** REQUIREMENT **
Rewrite everything in the Robert Gates passage from "And in Afghanistan" down to "give him that.", putting "fatherly" in place of "paternal".

** PASSAGE **
On Thursday, Robert Gates will step down as defense secretary — a position he held for more than four years, overseeing two wars. He's the only person to hold the job under two presidents from different parties.

For the past two years, he has attained a kind of "wise man" status within the Obama administration. While he makes weekly visits to the White House, he has also spent a great deal of time in khakis and a baseball cap out in the field with men and women in uniform.

Whenever Gates visits troops in Iraq and Afghanistan, he looks them in the eye and takes responsibility for sending them into combat. He told soldiers in Baghdad: "This is kind of personal for me. I'm the guy who signed the orders that sent you here."

And in northern Iraq, he told them: "For the last four-and-a-half years, I'm the guy who has signed the paper that sent every single soldier, sailor, marine and airman in harm's way."

And in Afghanistan earlier this month, he said this: "More than anybody except the president, I'm responsible for you being here. And that weighs on me every day."

There's a heavy sense of accountability there. It's almost paternal — a message that no matter the challenge you face, someone has your back. Gates has been that someone for the troops under his command and the president he serves.

Credibility For The President

President Obama came into office pushing to end the war in Iraq and double down on what he called "the right war" in Afghanistan. He was untested as a commander in chief and needed national security credibility; Gates helped give him that.

"I am confident Bob Gates will be remembered as one of the finest defense secretaries in American history, and I will always be grateful for his service," the president said in a speech in April.

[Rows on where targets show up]
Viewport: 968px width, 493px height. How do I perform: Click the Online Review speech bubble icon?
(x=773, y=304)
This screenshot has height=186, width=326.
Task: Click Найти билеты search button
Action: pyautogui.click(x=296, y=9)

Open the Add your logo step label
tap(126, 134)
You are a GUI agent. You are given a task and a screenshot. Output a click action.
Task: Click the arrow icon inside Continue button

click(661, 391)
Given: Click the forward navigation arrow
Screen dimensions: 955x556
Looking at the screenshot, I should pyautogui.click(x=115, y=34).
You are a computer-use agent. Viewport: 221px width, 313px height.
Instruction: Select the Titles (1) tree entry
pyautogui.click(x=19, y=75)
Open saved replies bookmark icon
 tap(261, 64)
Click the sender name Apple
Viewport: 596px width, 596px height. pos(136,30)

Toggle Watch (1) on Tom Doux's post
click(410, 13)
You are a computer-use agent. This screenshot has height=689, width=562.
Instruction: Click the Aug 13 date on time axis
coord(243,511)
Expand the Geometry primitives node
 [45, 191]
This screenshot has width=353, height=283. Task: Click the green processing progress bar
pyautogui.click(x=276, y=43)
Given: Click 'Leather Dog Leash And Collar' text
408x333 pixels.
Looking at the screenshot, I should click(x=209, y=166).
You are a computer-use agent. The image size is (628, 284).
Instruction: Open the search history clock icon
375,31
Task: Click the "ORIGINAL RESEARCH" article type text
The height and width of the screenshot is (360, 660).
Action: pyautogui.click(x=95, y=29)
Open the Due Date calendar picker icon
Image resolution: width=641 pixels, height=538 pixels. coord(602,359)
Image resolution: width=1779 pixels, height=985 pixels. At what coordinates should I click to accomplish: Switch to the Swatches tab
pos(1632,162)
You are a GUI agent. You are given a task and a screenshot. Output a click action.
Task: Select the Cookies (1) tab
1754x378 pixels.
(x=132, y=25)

** SOLUTION **
And in Afghanistan earlier this month, he said this: "More than anybody except the president, I'm responsible for you being here. And that weighs on me every day."

There's a heavy sense of accountability there. It's almost fatherly — a message that no matter the challenge you face, someone has your back. Gates has been that someone for the troops under his command and the president he serves.

Credibility For The President

President Obama came into office pushing to end the war in Iraq and double down on what he called "the right war" in Afghanistan. He was untested as a commander in chief and needed national security credibility; Gates helped give him that.